** Given information follows **

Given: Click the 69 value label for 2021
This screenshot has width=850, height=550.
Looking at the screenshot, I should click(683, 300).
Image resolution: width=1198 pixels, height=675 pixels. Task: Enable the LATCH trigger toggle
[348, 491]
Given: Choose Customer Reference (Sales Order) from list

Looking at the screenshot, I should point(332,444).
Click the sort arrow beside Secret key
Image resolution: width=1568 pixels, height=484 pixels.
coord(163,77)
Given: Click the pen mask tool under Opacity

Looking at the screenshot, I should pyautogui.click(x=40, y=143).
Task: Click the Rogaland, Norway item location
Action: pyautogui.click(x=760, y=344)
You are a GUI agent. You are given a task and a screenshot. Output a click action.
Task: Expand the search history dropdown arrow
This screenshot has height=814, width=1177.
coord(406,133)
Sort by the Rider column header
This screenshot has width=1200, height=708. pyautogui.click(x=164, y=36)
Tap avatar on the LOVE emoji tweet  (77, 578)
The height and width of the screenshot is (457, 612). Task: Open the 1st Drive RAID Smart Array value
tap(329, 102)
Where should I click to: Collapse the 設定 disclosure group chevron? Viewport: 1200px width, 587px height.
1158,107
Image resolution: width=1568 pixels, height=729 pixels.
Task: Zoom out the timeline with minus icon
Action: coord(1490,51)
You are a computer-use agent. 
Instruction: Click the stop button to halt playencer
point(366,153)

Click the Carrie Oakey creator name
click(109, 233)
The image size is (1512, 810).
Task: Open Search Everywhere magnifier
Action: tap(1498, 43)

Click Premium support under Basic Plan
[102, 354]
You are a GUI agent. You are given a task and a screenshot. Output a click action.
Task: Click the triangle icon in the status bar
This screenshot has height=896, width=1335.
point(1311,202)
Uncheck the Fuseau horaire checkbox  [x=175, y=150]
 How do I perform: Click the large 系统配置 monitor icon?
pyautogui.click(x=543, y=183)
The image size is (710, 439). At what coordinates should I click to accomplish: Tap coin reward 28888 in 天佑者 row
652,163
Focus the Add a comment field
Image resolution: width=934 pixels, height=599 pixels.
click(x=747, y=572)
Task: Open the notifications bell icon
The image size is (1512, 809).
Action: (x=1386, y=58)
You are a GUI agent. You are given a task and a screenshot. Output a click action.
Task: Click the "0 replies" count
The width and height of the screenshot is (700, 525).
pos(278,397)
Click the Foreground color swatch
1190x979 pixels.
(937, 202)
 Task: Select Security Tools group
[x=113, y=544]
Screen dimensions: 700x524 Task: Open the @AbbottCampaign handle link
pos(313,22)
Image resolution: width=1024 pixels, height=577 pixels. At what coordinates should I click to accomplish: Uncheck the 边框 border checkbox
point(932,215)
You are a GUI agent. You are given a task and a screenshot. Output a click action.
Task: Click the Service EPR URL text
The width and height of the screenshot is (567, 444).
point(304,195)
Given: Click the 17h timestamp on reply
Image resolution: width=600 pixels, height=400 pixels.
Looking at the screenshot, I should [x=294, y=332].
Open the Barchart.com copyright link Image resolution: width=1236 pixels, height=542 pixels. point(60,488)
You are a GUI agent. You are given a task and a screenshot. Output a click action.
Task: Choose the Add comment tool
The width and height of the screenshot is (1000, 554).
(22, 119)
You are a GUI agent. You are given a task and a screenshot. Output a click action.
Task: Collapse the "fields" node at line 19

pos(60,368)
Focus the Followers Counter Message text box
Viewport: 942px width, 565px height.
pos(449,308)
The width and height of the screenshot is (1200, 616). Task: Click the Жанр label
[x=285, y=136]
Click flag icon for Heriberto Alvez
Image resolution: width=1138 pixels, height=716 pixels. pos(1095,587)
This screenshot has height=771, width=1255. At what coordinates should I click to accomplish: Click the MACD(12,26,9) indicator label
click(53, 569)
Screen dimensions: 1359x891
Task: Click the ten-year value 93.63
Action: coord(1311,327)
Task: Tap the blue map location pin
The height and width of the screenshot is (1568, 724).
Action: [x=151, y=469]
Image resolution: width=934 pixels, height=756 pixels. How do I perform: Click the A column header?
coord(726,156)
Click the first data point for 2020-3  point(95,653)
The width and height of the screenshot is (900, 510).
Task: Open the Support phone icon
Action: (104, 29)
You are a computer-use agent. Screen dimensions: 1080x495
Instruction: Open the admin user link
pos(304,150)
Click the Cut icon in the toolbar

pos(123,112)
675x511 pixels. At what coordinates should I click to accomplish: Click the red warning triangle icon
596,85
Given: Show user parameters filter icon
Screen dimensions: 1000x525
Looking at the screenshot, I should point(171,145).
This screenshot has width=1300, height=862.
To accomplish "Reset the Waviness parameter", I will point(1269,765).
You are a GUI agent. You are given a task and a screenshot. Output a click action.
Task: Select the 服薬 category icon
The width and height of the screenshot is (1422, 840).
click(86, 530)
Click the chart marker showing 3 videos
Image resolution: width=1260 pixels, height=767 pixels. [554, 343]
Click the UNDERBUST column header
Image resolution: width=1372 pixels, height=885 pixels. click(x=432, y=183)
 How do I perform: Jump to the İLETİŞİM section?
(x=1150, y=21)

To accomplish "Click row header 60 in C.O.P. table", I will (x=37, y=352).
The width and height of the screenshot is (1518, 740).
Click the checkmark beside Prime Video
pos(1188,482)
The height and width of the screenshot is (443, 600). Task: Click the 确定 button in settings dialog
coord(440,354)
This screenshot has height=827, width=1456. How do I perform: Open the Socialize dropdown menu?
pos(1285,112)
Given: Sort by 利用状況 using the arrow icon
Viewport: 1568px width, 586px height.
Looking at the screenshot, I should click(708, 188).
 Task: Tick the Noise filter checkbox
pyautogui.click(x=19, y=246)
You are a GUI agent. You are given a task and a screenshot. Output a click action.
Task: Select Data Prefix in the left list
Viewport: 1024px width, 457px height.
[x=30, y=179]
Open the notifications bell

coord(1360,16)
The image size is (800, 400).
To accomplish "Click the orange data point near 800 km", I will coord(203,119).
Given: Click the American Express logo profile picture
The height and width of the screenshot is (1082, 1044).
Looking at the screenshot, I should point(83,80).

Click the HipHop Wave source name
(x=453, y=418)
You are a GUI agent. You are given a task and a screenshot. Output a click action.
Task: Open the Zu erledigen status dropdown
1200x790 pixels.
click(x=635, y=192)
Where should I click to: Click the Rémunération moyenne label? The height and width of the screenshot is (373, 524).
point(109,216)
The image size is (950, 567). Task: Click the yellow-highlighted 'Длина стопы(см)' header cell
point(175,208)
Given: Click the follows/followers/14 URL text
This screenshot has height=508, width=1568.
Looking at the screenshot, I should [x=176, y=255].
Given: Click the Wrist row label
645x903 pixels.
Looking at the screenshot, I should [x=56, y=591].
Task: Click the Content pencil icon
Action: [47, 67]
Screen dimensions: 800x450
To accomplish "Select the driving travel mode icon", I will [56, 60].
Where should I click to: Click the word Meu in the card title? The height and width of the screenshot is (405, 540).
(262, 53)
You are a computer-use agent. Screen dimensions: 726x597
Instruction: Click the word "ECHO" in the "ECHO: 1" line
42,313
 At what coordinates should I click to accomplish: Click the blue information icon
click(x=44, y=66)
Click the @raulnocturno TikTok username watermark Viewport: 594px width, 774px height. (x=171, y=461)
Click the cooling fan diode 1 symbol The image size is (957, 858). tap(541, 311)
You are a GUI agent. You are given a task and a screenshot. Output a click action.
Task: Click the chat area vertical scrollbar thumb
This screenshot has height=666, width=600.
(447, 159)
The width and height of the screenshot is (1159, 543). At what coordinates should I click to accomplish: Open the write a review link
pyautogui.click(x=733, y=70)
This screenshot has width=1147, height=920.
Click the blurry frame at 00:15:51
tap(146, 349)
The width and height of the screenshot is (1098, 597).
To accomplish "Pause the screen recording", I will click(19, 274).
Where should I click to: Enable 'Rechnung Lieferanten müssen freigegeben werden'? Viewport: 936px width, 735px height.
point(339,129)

** End of Given information **

• About this exercise: Starting at the line above that contains "645x903 pixels.", write out each line exactly until the line that contains "Task: Click the chat" has been written, and stop there.

• Problem solution:
645x903 pixels.
Looking at the screenshot, I should [x=56, y=591].
Task: Click the Content pencil icon
Action: [47, 67]
Screen dimensions: 800x450
To accomplish "Select the driving travel mode icon", I will [56, 60].
Where should I click to: Click the word Meu in the card title? The height and width of the screenshot is (405, 540).
(262, 53)
You are a computer-use agent. Screen dimensions: 726x597
Instruction: Click the word "ECHO" in the "ECHO: 1" line
42,313
 At what coordinates should I click to accomplish: Click the blue information icon
click(x=44, y=66)
Click the @raulnocturno TikTok username watermark Viewport: 594px width, 774px height. (x=171, y=461)
Click the cooling fan diode 1 symbol The image size is (957, 858). tap(541, 311)
You are a GUI agent. You are given a task and a screenshot. Output a click action.
Task: Click the chat area vertical scrollbar thumb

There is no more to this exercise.